Amnesty International said today it “categorically stands by Pegasus Project findings” and rejected “false rumours pushed on social media”.
The clarification came as reports and social media posts suggested the human rights body had denied saying that a leaked list of phone numbers was linked to the Israeli NSO Group’s Pegasus spyware.
Amnesty said it was putting out the statement “in response to false allegations on social media and inaccurate media stories” linked to the Pegasus Project.
“Amnesty International categorically stands by the findings of the Pegasus Project, and that the data is irrefutably linked to potential targets of NSO Group’s Pegasus spyware.
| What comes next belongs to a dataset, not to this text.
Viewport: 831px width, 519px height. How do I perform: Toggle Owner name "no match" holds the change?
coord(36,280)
The false rumours being pushed on social media are intended to distract from the widespread unlawful targeting of journalists, activists and others that the Pegasus Project has revealed,” the statement said.
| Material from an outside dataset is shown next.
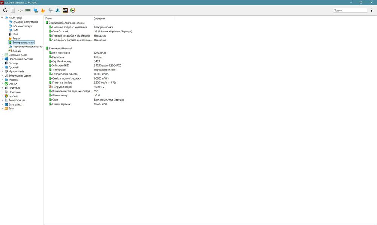Open the report page icon
The image size is (377, 225).
[x=13, y=10]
Earlier, an Israeli media report had quoted Amnesty as saying that the list was of numbers of interest to NSO customers, or “the kind of people NSO clients might like to spy on”.
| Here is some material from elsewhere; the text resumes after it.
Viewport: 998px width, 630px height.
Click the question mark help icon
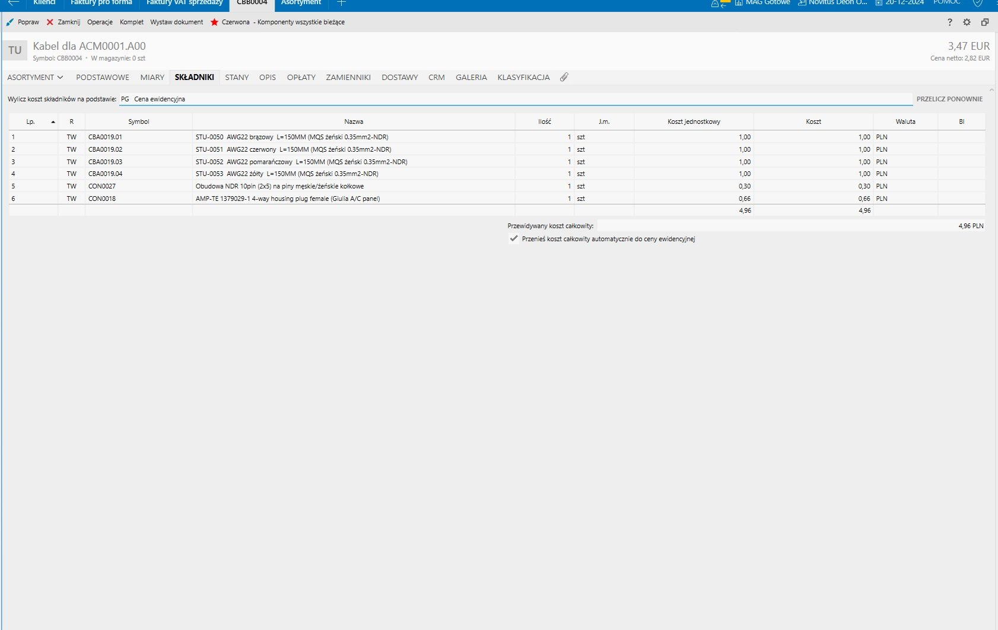(949, 23)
“Amnesty and the investigative journalists and media outlets they work with have made clear from the outset in very clear language that this is a list of numbers marked as numbers of interest to NSO customers, meaning they are the kind of people NSO clients might like to spy on,” a statement cited in the report had said.
“The list contains the kind of people NSO’s clients would ordinarily be interested in spying on, but the list isn’t specifically a list of people who were spied on — though a very small subset of people on the list were indeed spied on,” the report quoted Amnesty as saying.
The statement was widely shared on social media, and reported on by other media houses, with supporters of the ruling BJP using it to discredit reports by The Wire, Washington Post and other media organisations that are part of the “Pegasus Project”.
Over the past few days, these reports have revealed, citing a leaked NSO database, that the numbers of Congress leader Rahul Gandhi and other opposition politicians, poll strategist Prashant Kishor, two union ministers, Trinamool Congress leader Abhishek Banerjee and some 40 journalists were selected as potential targets of snooping. There are 300 numbers in India but no evidence that all numbers were hacked.
The government has denied any role in snooping. There is no substance to the reports of spying, said new IT Minister Ashwini Vaishnaw in parliament on Monday, hours before he was revealed to be one of the potential targets.
Yesterday, NSO — which claims it supplies its software only to “vetted” governments for control of terrorism and crime — reiterated that the list is “not a list of targets or potential targets of Pegasus. The numbers in the list are not related to NSO group. Any claim that a name in the list is necessarily related to a Pegasus target or Pegasus potential target is erroneous and false”.